Written instruction 1 -
Answer these questions about the Ansible article:
(a) Which connection type is the default?
(b) Which execution mode uses programmatic invocation via Python?
(c) What is the smallest execution unit in a playbook?
Written instruction 2 - Please print the passage of the Ansible article that starts at the words "Static Inventory —" and ends after "one Ansible module.".

Extract to read -

James Lee

Posted on May 17

Ansible Deep Dive: Architecture, Playbooks, API, Execution Internals & Performance Tuning

#architecture #automation #devops #performance

1. Ansible Architecture

┌─────────────────────────────────────────────────────────────┐
│                      Ansible Core                           │
│                                                             │
│  ┌──────────────┐  ┌──────────────┐  ┌──────────────────┐  │
│  │ Core Modules │  │Custom Modules│  │    Plugins        │  │
│  │ (built-in)   │  │ (extensions) │  │ (supplementary)   │  │
│  └──────────────┘  └──────────────┘  └──────────────────┘  │
│                                                             │
│  ┌──────────────────────┐   ┌──────────────────────────┐   │
│  │  Playbooks           │   │  Connection Plugins       │   │
│  │  (task config files) │   │  (SSH / local / ZeroMQ)   │   │
│  └──────────────────────┘   └──────────────────────────┘   │
│                                                             │
│  ┌──────────────────────────────────────────────────────┐   │
│  │  Host Inventory  (static /etc/ansible/hosts          │   │
│  │                  or dynamic via CMDB/Zabbix/Cloud)   │   │
│  └──────────────────────────────────────────────────────┘   │
└─────────────────────────────────────────────────────────────┘
                        │ SSH (default)
            ┌───────────┼───────────┐
            ▼           ▼           ▼
        [Host A]    [Host B]    [Host C]

Key components:

Core Modules — built-in modules shipped with Ansible
Custom Modules — extend functionality when built-ins are insufficient
Plugins — supplement module behavior
Playbooks — YAML task configuration files; define multi-step automation
Connection Plugins — support SSH (default), local, and ZeroMQ connections
Host Inventory — defines managed hosts; supports both static files and dynamic sources

Three Execution Modes

Mode	Description
ad-hoc	Single module, single command executed across a host group
Playbook	Multiple tasks combined into a structured YAML file
API	Programmatic invocation via Python

Static vs Dynamic Inventory

Static Inventory — hosts defined in /etc/ansible/hosts
Dynamic Inventory — external scripts query CMDB, Zabbix, Cobbler, or cloud platforms and return host lists in Ansible's expected format; ideal for environments where hosts change frequently

2. Playbook Structure

A playbook is a list of one or more plays. Each play maps a group of hosts to a set of tasks. Tasks are the smallest execution unit — each task calls one Ansible module.

Entries provided -
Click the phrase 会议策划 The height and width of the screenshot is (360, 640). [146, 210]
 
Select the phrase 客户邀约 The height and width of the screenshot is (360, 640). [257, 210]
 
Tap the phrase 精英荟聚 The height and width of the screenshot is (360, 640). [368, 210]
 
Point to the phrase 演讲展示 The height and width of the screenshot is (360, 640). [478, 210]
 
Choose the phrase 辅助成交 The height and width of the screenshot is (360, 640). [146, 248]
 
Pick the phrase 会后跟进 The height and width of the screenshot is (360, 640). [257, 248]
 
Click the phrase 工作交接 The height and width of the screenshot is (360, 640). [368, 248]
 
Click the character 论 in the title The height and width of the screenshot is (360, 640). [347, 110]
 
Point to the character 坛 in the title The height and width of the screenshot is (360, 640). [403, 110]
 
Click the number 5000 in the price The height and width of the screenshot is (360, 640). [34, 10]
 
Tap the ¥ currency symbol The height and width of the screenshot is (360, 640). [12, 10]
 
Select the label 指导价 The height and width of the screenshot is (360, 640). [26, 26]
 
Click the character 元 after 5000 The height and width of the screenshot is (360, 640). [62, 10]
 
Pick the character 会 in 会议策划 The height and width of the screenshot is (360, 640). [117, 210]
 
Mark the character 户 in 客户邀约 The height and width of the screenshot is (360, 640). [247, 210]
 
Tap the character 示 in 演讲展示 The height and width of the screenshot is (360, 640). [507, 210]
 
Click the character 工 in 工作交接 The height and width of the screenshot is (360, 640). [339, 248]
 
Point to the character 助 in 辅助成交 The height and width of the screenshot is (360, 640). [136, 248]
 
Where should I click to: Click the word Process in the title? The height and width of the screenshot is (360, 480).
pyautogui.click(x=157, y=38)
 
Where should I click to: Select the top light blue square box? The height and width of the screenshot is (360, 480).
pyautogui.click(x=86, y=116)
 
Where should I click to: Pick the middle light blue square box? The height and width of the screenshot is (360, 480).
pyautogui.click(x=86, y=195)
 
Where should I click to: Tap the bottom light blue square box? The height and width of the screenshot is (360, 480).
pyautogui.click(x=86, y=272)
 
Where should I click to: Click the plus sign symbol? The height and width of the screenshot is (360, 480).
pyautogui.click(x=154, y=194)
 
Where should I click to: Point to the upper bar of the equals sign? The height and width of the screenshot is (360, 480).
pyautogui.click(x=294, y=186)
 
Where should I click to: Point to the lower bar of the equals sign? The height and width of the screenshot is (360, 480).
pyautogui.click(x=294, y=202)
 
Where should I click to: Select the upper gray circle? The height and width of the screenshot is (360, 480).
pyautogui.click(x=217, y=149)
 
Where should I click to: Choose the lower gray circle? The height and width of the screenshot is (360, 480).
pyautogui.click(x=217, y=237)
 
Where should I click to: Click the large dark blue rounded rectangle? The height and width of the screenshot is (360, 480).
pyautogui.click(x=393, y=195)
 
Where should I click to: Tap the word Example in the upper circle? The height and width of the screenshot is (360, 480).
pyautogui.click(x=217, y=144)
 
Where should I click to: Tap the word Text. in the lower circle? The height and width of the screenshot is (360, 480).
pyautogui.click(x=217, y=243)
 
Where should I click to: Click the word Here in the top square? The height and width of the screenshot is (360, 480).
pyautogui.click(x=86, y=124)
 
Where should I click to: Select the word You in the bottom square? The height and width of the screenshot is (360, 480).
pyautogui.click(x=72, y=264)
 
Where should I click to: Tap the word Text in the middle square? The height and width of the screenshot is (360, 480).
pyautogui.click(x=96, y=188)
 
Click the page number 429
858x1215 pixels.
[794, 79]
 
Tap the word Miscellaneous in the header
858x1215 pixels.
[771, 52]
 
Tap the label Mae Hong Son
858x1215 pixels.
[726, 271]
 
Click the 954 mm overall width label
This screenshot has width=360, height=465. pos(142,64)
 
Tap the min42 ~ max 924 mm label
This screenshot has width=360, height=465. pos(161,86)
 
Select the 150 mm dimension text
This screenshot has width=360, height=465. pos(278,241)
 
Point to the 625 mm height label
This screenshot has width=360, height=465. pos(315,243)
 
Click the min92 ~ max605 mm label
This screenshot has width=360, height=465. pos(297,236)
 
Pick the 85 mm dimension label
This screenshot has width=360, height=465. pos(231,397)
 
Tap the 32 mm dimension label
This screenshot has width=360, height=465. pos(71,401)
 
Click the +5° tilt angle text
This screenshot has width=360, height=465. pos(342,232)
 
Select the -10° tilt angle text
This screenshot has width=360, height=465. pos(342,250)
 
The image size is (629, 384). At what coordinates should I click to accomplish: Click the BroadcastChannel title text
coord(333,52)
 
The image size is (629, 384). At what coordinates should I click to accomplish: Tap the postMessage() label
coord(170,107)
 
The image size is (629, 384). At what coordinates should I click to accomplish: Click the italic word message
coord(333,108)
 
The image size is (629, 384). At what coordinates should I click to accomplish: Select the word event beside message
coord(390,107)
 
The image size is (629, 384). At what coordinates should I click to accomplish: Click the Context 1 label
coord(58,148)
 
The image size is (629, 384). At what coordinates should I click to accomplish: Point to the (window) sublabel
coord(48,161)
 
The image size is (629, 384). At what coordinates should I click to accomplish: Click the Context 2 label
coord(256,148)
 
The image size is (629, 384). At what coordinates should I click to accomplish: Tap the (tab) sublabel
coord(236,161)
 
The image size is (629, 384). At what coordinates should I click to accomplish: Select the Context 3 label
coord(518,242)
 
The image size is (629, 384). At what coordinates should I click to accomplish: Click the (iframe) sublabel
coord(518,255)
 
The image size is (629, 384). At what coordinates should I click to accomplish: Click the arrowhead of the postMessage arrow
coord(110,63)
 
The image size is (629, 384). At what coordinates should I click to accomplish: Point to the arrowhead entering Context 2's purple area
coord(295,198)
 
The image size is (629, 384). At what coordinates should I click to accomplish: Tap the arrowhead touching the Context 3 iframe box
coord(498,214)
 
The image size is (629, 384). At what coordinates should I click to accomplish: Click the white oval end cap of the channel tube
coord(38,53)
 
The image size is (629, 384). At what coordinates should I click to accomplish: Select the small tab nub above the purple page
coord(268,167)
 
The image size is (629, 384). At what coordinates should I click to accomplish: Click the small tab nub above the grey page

Solution 1 -
(a) SSH
(b) API
(c) A task, which calls one Ansible module

Solution 2 -
Static Inventory — hosts defined in /etc/ansible/hosts
Dynamic Inventory — external scripts query CMDB, Zabbix, Cobbler, or cloud platforms and return host lists in Ansible's expected format; ideal for environments where hosts change frequently

2. Playbook Structure

A playbook is a list of one or more plays. Each play maps a group of hosts to a set of tasks. Tasks are the smallest execution unit — each task calls one Ansible module.